Trump’s Closest Confidante Just Brutally Turned On Him With Top Secret He Told Jack Smith

OPINION:  This article contains commentary which may reflect the author’s opinion

A secret dossier has surfaced, providing new insights on Donald Trump’s close circle and their efforts to dissuade the former president from inciting his fans during the January 6th incident.

ABC News reported that Special Counsel Jack Smith’s team interviewed Dan Scavino, the former Trump White House Deputy Chief of Staff for Communications, following the rejection of his executive privilege claims last year. The report delineated crucial information provided by Scavino, former Trump staffer Nick Luna, and other others who had close proximity to Trump on that particular day. These individuals are currently being legally obligated to cooperate with Smith, notwithstanding any prior assertions of executive privilege.

Prior accounts of the storming of the U.S. Capitol have highlighted that Trump declined to suppress his riotous fans, despite the urging of his aides.

“According to what sources said Scavino told Smith’s team, Trump was ‘very angry’ that day,” ABC reported. “Not angry at what his supporters were doing to a pillar of American democracy, but steaming that the election was allegedly stolen from him and his supporters, who were ‘angry on his behalf.’ Scavino described it all as ‘very unsettling,’ sources said.”

Scavino, who has been in Trump’s employ for the last thirty years, was the sole individual outside Trump himself who have the ability to access Trump’s Twitter account during that period. According to ABC’s story, when Trump criticized former Vice President Mike Pence for not supporting his plan to invalidate the 2020 election results, White House aides contacted Scavino and questioned his decision to post such a statement during a critical and uncertain time.

According to the report:

Scavino said he was as blindsided by the post as they were, insisting to them, “I didn’t do it,” according to the sources.

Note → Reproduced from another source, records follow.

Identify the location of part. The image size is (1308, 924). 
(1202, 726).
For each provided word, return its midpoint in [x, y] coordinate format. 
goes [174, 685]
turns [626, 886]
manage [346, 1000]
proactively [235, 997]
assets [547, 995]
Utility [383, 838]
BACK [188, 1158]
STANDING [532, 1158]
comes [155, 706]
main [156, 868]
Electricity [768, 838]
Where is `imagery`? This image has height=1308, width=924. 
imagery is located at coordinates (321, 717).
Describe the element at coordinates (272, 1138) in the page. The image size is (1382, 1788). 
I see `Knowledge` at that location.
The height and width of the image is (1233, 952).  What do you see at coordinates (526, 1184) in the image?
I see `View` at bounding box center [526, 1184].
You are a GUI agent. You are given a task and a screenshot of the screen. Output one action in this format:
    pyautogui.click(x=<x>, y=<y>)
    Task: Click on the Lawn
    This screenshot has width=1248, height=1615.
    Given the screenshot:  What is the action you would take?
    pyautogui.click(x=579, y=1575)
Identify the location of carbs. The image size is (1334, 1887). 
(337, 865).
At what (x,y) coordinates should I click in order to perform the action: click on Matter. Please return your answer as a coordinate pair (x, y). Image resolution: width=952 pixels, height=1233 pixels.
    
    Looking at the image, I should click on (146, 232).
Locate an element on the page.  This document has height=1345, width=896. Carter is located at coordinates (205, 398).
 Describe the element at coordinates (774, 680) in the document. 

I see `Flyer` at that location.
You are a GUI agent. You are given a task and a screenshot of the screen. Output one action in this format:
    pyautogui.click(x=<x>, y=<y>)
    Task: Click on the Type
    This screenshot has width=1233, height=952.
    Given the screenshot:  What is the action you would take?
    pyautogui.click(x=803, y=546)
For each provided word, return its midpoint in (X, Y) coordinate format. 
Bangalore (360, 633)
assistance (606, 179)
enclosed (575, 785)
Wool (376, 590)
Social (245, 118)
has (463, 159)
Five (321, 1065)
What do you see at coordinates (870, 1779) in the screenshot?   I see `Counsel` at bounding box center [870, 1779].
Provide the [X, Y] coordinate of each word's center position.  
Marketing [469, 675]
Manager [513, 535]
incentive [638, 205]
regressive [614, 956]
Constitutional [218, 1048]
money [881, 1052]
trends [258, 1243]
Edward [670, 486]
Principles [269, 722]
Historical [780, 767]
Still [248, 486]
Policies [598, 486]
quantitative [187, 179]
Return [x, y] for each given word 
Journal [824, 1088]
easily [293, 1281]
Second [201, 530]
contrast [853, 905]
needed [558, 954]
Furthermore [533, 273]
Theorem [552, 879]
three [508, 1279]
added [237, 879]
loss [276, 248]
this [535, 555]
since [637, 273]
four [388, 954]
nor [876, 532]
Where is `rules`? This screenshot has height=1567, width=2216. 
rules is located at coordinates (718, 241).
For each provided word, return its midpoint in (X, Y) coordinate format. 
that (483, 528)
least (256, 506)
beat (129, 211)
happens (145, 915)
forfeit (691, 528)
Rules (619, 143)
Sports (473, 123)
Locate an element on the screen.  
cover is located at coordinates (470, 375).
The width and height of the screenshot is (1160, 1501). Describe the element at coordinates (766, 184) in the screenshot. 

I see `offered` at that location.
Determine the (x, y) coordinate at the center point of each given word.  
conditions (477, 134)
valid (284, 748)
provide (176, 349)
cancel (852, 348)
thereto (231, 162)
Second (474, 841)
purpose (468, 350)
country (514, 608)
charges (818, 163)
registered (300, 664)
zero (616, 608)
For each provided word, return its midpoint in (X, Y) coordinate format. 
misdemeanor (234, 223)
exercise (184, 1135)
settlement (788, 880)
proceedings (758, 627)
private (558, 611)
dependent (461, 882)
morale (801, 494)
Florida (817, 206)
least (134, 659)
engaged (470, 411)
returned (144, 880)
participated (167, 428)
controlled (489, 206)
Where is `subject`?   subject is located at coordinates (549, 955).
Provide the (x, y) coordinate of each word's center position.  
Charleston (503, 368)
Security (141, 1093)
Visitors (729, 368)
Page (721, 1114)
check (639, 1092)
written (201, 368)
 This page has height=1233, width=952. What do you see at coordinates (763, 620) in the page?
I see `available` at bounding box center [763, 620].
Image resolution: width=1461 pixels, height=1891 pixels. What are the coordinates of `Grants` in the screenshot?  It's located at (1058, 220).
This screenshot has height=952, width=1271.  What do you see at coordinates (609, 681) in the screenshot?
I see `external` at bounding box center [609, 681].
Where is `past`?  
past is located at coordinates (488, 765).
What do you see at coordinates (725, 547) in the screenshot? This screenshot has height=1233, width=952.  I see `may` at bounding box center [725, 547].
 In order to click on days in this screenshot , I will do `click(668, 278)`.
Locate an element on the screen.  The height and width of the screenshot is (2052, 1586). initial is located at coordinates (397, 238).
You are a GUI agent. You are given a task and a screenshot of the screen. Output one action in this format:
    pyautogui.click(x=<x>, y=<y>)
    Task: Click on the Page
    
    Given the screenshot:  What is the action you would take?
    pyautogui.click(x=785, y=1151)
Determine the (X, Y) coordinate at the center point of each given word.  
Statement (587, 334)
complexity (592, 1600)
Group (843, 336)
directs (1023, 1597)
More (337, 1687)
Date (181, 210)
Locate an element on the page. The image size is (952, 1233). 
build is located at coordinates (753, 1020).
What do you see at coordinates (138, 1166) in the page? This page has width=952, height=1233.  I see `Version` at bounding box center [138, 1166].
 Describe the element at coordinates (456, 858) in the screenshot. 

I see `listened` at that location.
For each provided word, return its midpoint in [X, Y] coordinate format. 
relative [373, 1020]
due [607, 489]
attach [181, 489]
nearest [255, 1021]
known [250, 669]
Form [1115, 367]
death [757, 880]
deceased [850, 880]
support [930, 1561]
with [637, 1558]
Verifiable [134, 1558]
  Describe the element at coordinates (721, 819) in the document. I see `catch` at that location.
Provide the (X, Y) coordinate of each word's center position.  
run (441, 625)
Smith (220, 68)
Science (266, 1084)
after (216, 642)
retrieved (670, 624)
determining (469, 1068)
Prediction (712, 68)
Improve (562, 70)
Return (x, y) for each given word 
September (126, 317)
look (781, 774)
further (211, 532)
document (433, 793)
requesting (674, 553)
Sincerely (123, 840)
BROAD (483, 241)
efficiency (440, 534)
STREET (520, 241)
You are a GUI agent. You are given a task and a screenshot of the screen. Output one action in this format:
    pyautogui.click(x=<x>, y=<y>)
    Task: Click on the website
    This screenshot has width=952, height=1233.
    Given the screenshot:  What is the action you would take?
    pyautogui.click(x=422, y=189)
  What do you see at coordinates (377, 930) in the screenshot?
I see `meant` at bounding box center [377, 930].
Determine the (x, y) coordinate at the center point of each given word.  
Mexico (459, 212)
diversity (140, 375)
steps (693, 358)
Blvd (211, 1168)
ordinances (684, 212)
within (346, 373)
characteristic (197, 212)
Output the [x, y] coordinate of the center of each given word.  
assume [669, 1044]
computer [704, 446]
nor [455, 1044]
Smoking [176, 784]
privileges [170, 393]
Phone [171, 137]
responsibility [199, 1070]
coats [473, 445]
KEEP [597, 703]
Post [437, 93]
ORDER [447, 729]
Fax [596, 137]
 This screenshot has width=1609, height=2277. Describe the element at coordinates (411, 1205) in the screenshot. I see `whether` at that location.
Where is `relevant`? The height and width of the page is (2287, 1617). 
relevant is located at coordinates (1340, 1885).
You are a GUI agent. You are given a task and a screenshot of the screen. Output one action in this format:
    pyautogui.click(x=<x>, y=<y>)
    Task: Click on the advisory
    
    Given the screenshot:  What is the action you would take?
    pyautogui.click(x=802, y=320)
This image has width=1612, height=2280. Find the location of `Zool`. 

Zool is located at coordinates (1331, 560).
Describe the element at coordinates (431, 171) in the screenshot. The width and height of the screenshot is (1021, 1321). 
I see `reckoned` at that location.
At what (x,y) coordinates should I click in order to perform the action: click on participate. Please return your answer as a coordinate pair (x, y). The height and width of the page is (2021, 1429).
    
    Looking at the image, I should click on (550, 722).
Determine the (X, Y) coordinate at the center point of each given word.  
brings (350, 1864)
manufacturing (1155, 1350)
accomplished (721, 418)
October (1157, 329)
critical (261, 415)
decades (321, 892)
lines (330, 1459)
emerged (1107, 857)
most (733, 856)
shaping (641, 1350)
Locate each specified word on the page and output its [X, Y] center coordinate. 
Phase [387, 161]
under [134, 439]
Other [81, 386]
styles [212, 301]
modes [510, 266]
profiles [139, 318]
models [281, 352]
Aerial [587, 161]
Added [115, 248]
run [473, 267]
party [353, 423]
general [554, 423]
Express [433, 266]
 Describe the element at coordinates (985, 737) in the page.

Some of Trump’s aides then returned to the dining room to explain to Trump that a public attack on Pence was “not what we need,” as Scavino put it to Smith’s team. “But it’s true,” Trump responded, sources told ABC News. Trump has publicly echoed that sentiment since then.

At about the same time Trump’s aides were again pushing him to do more, a White House security official heard reports over police radio that indicated Pence’s security detail believed “this was about to get very ugly,” according to the House committee’s report.

As Trump aide Luna recalled, according to sources, Trump didn’t seem to care that Pence had to be moved to a secure location. Trump showed he was “capable of allowing harm to come to one of his closest allies” at the time, Luna told investigators, the sources said.

After a duration of over thirty minutes, Trump granted Scavino permission to post a message on Twitter that he had composed, urging the rioters to maintain a peaceful demeanor. However, according to reports, Trump’s advisors continued to insist on taking more action. Scavino verified that Trump had further apprehensions beyond halting the incident.

Trump listened to the pleas, “but he was just not interested at that moment to put anything out,” Scavino told Smith’s team, according to the sources. Instead, Trump was focused on watching TV and taking in the chaotic scenes, Scavino said, the sources added.

During the conversation, Scavino and Smith’s team discussed what they alleged to be the absence of any substantial evidence of widespread fraud that would have compromised the election results, making Scavino another Trump official to have flipped on their former boss.